Aim of the exercise: Each line starting at the one that contains "Where should I" and ending at the one that contains "Viewport: 1453px width, 617px height." must be returned exactly, and the rest of the listing is left out.

--- Exercise materials ---

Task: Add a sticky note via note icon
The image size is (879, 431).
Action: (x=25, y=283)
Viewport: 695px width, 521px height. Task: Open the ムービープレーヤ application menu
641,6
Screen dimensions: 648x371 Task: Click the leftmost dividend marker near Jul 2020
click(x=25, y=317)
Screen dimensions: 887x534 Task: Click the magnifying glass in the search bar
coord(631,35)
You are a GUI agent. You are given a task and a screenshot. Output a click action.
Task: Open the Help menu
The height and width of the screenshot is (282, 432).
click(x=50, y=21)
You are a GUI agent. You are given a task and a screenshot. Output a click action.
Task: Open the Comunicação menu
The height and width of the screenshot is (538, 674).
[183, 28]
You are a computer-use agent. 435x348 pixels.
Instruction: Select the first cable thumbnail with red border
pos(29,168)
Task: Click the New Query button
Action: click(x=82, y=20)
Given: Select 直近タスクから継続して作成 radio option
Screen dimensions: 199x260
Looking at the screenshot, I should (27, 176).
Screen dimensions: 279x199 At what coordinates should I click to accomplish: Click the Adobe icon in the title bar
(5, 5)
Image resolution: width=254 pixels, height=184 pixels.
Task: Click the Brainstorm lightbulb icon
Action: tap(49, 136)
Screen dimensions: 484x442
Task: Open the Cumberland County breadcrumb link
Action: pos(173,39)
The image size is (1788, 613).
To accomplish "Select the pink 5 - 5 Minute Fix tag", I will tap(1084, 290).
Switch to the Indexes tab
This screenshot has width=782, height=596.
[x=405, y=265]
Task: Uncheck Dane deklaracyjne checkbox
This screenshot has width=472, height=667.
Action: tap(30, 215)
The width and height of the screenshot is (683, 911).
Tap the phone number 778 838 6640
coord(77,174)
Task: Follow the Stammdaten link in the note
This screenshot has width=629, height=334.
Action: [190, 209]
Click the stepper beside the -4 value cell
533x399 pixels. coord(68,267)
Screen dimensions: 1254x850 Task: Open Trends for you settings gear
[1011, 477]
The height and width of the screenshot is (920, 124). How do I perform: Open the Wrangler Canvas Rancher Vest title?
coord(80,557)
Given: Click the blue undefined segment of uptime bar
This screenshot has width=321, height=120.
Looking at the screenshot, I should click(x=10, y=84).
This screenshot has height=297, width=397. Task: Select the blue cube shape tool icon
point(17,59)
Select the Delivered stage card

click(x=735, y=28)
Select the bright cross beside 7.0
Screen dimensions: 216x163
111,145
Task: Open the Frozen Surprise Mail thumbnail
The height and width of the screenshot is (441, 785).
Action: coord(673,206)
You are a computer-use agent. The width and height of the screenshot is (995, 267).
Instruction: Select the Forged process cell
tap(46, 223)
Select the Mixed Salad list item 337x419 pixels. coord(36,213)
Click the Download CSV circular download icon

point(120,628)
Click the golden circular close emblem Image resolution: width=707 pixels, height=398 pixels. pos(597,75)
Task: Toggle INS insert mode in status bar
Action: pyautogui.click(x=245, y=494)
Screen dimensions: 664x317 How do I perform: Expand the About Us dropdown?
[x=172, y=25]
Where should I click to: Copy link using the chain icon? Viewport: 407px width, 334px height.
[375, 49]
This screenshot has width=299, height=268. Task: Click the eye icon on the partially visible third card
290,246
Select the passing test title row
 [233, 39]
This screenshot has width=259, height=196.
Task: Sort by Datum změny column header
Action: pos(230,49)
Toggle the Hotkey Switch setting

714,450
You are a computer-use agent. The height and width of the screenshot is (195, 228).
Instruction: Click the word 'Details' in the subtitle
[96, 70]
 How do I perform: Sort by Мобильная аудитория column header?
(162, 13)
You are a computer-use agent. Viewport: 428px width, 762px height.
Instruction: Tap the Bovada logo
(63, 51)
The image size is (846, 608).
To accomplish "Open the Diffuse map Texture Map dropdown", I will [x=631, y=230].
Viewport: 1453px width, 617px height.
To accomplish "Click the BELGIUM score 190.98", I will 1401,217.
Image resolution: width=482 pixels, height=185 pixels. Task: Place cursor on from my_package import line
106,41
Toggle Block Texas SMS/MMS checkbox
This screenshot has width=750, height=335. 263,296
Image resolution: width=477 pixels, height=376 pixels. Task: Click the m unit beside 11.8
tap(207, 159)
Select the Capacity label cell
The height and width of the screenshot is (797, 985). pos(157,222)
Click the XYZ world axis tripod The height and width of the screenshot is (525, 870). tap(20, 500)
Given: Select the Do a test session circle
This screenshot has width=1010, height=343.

---

Answer section:
Where should I click to: Copy link using the chain icon? Viewport: 407px width, 334px height.
[375, 49]
This screenshot has width=299, height=268. Task: Click the eye icon on the partially visible third card
290,246
Select the passing test title row
 [233, 39]
This screenshot has width=259, height=196.
Task: Sort by Datum změny column header
Action: pos(230,49)
Toggle the Hotkey Switch setting

714,450
You are a computer-use agent. The height and width of the screenshot is (195, 228).
Instruction: Click the word 'Details' in the subtitle
[96, 70]
 How do I perform: Sort by Мобильная аудитория column header?
(162, 13)
You are a computer-use agent. Viewport: 428px width, 762px height.
Instruction: Tap the Bovada logo
(63, 51)
The image size is (846, 608).
To accomplish "Open the Diffuse map Texture Map dropdown", I will [x=631, y=230].
Viewport: 1453px width, 617px height.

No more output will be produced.